Naturalmente, la religión es un consuelo de urgencia —muy bien estructurado desde el punto de vista psicológico y sentimental aunque no muy bien argumentado—, ante el clamor de lo contingente que afecta a todo proyecto individual de existencia. Sólo la ilusión por el mundo nos redime con una proposición aceptable, serenamente perspicaz, para el más acá, que es el único territorio conocido al que no tememos. Ahora bien, ese constructo cultural-subjetivo al que llamamos mundo precisa, a su vez, resolver el imperativo de trascendencia del hecho humano, tanto individual como colectivo. La “otra vida” religiosa son “las generaciones futuras” para el no creyente; es la pervivencia del ADN para los descreídos más resignados y entregados a la esperanza de la ciencia; es la “memoria” compartida entre quienes reverencian la importancia de otras vidas y hechos ajenos aunque decisivos para trazar los rasgos esenciales del presente.
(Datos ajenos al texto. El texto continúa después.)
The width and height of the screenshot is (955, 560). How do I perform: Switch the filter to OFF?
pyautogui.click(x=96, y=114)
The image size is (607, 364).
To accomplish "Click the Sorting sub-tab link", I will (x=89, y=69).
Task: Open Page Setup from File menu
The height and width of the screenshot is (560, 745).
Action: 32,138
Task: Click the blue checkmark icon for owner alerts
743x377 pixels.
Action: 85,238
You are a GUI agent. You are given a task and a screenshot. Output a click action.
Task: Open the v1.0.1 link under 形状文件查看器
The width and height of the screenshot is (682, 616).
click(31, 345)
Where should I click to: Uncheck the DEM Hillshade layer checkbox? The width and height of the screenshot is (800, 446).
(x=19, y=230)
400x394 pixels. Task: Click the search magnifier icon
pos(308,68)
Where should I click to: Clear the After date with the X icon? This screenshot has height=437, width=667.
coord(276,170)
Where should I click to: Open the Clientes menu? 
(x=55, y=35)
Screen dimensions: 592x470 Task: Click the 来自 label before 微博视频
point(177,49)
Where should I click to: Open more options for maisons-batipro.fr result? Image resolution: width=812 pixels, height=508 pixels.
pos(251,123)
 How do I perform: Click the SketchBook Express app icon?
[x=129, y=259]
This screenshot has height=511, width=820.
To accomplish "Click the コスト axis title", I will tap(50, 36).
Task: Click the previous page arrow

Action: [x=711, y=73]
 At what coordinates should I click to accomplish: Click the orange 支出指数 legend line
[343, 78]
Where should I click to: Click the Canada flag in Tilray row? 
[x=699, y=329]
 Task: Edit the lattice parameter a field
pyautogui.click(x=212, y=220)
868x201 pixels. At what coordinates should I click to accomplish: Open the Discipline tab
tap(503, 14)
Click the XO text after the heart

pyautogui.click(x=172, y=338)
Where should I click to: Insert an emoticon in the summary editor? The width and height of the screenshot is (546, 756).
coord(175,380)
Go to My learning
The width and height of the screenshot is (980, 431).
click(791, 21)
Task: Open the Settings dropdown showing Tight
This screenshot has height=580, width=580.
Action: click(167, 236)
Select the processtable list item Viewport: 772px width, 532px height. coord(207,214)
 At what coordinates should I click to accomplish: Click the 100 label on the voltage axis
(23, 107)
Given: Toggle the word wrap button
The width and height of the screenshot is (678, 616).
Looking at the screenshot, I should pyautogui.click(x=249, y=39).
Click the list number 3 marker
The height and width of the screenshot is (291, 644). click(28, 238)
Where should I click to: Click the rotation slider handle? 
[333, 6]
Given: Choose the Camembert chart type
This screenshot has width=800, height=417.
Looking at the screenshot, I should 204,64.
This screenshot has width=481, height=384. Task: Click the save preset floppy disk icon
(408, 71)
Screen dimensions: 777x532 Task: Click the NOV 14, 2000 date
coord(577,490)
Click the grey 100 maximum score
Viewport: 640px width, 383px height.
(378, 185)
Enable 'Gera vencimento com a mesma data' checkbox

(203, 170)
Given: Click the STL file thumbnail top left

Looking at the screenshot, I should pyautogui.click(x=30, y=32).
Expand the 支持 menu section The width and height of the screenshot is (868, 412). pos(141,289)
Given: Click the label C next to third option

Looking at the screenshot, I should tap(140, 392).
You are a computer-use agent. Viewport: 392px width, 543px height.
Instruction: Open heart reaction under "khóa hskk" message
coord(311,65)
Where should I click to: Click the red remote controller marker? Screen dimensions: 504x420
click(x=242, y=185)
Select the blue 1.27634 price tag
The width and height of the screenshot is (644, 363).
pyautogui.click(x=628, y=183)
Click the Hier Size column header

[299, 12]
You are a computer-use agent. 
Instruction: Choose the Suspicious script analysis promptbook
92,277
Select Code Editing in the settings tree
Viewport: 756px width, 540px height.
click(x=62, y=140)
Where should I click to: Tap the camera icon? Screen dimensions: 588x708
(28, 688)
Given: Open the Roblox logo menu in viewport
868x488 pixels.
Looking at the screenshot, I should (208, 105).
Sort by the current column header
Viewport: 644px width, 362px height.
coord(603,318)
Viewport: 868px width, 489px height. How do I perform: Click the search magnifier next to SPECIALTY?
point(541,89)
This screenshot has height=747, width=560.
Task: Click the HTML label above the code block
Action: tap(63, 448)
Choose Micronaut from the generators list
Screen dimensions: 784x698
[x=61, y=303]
En suma, la ilusión por el mundo como arquitectura cultural nos protege de la presunción de irrelevancia, del no-sentido, pero nos aboca a una compacta convicción sobre ese mismo mundo; lo que se traduce, tarde o temprano, no sólo en la exigencia de mantener nuestra visión del mundo sino de defenderla ante concepciones contrapuestas, a menudo adversarias; incluso de aniquilar al enemigo ético-cultural, destruir las bases teóricas de su discurso y revertirlo hasta hacerlo imposible; no por absurdo —en el fondo todo responde a la obligación que nos imponemos de escapar del absurdo—, sino por inconveniente.
De todo lo anterior parece seguirse la importancia de no convertir la ilusión por el mundo en utopías fuera del mundo, instaladas únicamente en nuestras cabezas. Las utopías, los paraísos y los mundos ideales perfectos no sólo no existen sino que requieren una condición fácilmente deducible de su enunciado: contradecir y exterminar las utopías opuestas, pues va de suyo que no puede haber más que un mundo ideal; y que su opuesto, por bien descrito que parezca, ha de ser sin remedio el anti-ideal; y combatirlo, un imperativo moral. Así considerada la cuestión, no habría nada más ilógico y estéril que debatir sobre ideales —utopías—, a menos que los elementos fundamentales de esos ideales estuvieran ya contenidos en la realidad presente, legada por el pasado y necesitada de desarrollo futuro. De ahí la necedad de las impugnaciones definitivas a la completitud de la realidad efectiva; de ahí la vaciedad de los discursos políticos redentoristas; de ahí la peligrosidad de las propuestas de construir un mundo nuevo con las ruinas de ese mismo mundo previamente asolado. No existe en la historia humana un visionario libertador, con una ilusión por el mundo absoluta, que no haya acabado ejerciendo de lo que en el fondo siempre fue: un gran tirano.